Objective A:
Quote every one of the entries that follow the article on Carl Bildt's visit, word for word, and leave the pictures out.

In August 2009, the Swedish daily Aftonbladet published an article accusing IDF soldiers of killing Palestinians and harvesting their organs, triggering a diplomatic crisis when the Swedish government refused Israeli calls to condemn the piece.
Swedish Foreign Minister Carl Bildt, whose country held the rotating presidency of the EU at the time, was scheduled to visit a few weeks later, but cancelled as a result of the tiff. He hadn’t been back since then – until his visit this week.
Bildt said he had no regrets about the way he, or Sweden, had handled the incident. He also said that the Aftonbladet
article had not come up in a number of meetings in Jerusalem, including one Tuesday morning with Foreign Minister Avigdor Lieberman.
“What happened in that particular case was that one expected me to denounce the newspaper. That’s not what I’m allowed to do under the Swedish constitution,” he said.
Reminded that Israel did not ask for him to denounce Aftonbladet
only to distance himself from the highly offensive article, Bildt said
the issue must be seen within the unique context of Swedish history.

Extracted information:
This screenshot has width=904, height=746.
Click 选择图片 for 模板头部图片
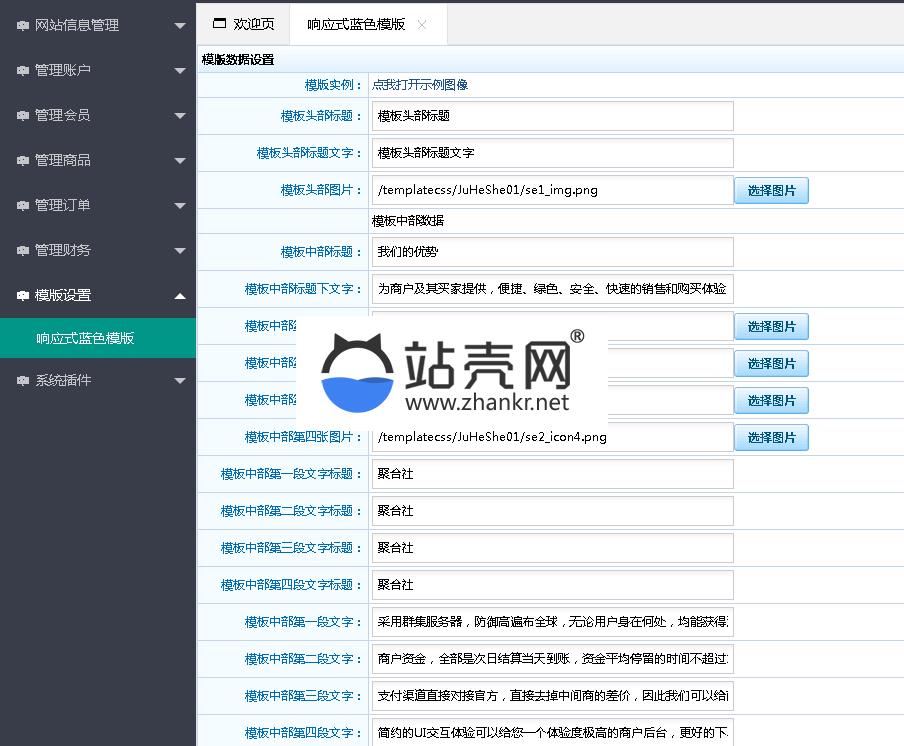click(x=771, y=190)
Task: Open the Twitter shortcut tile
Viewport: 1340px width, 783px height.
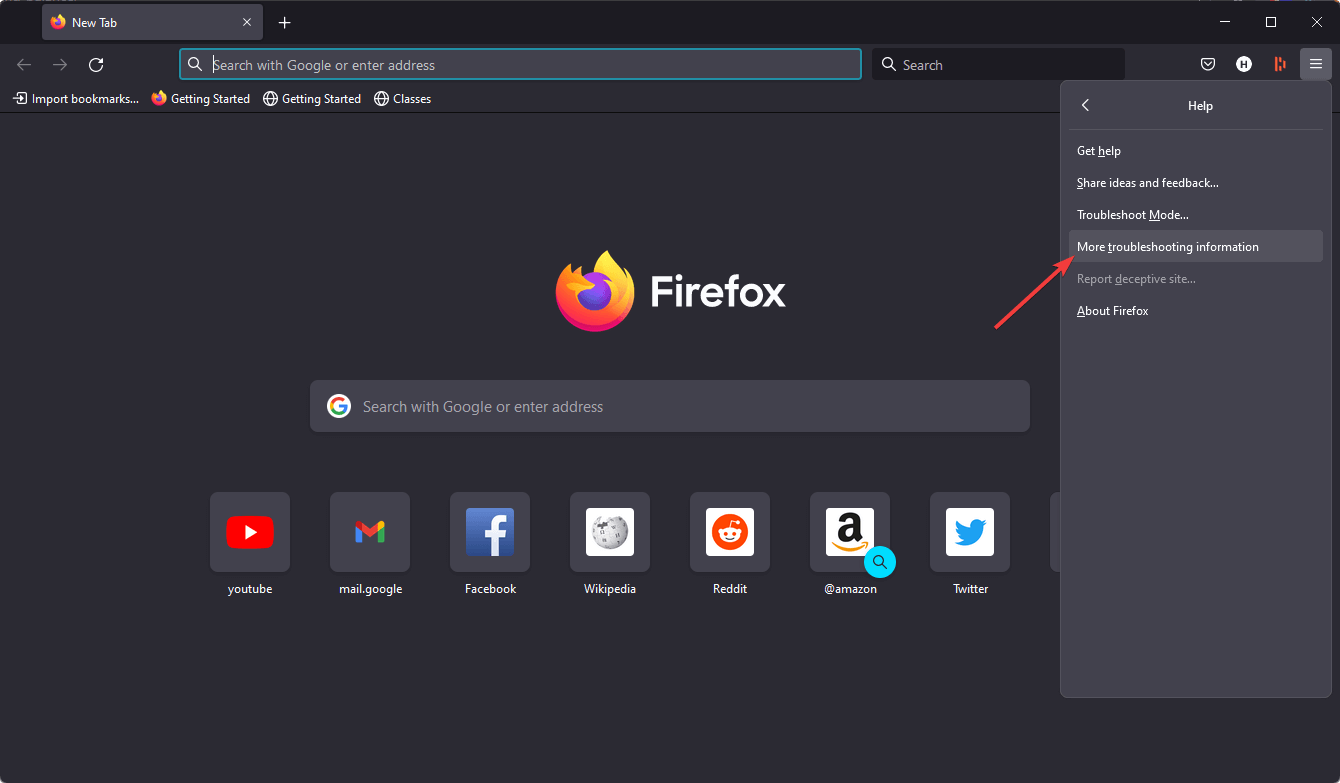Action: tap(969, 531)
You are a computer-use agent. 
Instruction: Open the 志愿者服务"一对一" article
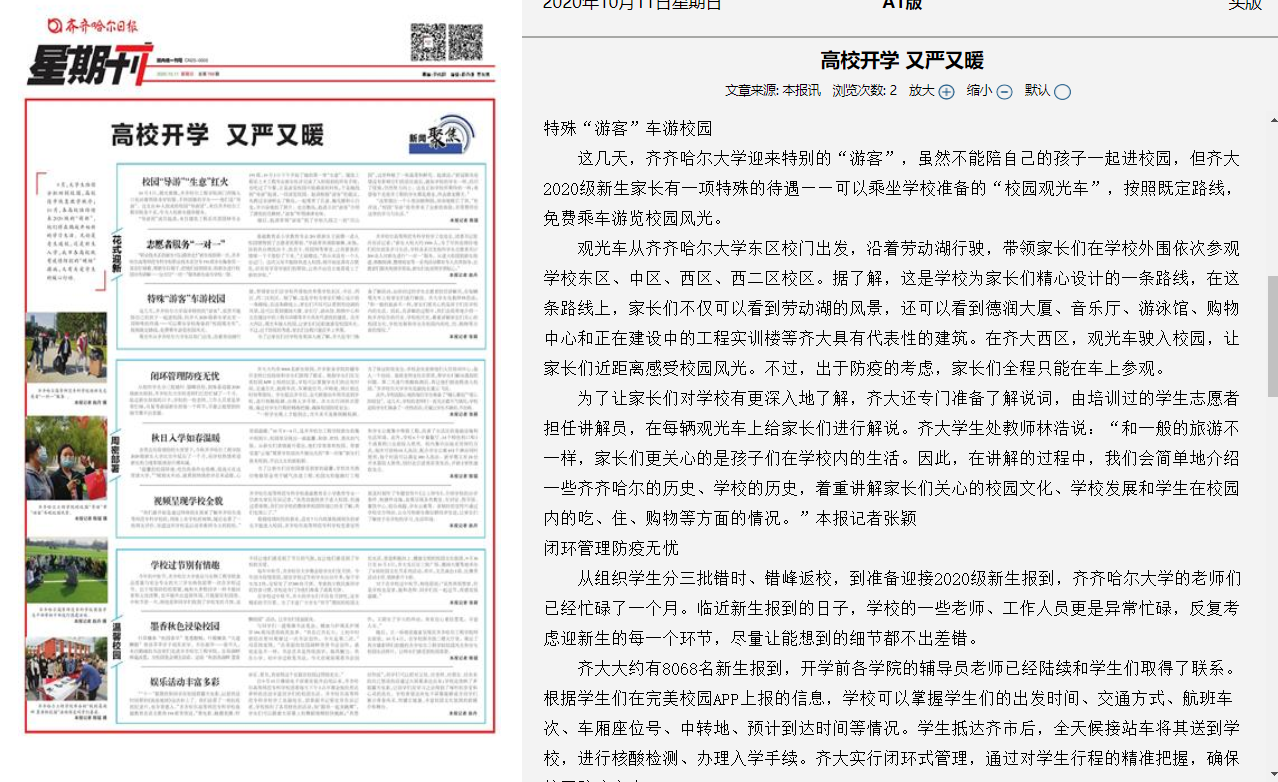186,244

Objective B:
Print, without changes, the part of the article on Carl Bildt's visit that opens with the words containing "In August 2009, the" and closes with "Minister Avigdor Lieberman.".

Correct result A:
This screenshot has width=904, height=746.
Click 选择图片 for 模板头部图片
click(x=771, y=190)
Task: Open the Twitter shortcut tile
Viewport: 1340px width, 783px height.
Action: tap(969, 531)
You are a computer-use agent. 
Instruction: Open the 志愿者服务"一对一" article
186,244

Correct result B:
In August 2009, the Swedish daily Aftonbladet published an article accusing IDF soldiers of killing Palestinians and harvesting their organs, triggering a diplomatic crisis when the Swedish government refused Israeli calls to condemn the piece.
Swedish Foreign Minister Carl Bildt, whose country held the rotating presidency of the EU at the time, was scheduled to visit a few weeks later, but cancelled as a result of the tiff. He hadn’t been back since then – until his visit this week.
Bildt said he had no regrets about the way he, or Sweden, had handled the incident. He also said that the Aftonbladet
article had not come up in a number of meetings in Jerusalem, including one Tuesday morning with Foreign Minister Avigdor Lieberman.